Exercise instructions: Please reproduce, exactly and in full, the lines running from the one that contains "1000x677 pixels. Task: Save the NOTAM changes" to the end of the entries.

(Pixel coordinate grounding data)
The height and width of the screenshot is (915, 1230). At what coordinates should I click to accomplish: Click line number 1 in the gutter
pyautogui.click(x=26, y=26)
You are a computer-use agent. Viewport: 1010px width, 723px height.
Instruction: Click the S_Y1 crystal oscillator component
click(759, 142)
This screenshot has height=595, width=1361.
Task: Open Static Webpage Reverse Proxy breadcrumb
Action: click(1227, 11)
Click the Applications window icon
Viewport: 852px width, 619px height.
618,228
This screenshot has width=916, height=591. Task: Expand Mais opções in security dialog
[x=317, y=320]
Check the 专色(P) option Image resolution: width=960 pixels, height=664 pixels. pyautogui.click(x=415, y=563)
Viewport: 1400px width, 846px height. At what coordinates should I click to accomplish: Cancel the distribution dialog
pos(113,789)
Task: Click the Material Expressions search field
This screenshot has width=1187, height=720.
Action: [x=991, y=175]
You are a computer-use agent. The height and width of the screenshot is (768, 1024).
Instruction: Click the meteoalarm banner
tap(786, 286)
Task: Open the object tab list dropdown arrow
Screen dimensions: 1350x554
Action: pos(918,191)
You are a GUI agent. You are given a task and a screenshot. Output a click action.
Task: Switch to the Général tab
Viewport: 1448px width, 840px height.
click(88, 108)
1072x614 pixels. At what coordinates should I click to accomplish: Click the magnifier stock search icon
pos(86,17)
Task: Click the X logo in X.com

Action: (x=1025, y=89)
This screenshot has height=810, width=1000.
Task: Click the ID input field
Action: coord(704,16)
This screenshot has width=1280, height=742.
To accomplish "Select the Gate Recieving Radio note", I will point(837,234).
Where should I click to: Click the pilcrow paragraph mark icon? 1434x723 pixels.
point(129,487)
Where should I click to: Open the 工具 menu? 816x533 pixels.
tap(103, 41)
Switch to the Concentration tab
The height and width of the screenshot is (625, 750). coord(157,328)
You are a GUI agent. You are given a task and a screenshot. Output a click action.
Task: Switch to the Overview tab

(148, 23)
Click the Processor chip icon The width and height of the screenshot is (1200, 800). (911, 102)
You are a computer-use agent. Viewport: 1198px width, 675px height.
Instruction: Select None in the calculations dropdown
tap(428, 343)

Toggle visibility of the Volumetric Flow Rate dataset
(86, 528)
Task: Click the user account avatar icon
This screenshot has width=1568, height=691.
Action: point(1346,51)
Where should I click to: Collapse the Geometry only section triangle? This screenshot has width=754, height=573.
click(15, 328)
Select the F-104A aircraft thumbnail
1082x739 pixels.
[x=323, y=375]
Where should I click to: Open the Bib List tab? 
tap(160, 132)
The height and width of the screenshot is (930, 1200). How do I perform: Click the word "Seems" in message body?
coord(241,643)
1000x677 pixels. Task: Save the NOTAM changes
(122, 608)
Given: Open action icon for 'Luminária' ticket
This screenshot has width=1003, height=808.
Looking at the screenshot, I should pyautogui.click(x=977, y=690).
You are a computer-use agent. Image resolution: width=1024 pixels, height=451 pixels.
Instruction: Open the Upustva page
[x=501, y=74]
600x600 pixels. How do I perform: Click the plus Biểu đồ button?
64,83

Task result:
1000x677 pixels. Task: Save the NOTAM changes
(122, 608)
Given: Open action icon for 'Luminária' ticket
This screenshot has width=1003, height=808.
Looking at the screenshot, I should pyautogui.click(x=977, y=690).
You are a computer-use agent. Image resolution: width=1024 pixels, height=451 pixels.
Instruction: Open the Upustva page
[x=501, y=74]
600x600 pixels. How do I perform: Click the plus Biểu đồ button?
64,83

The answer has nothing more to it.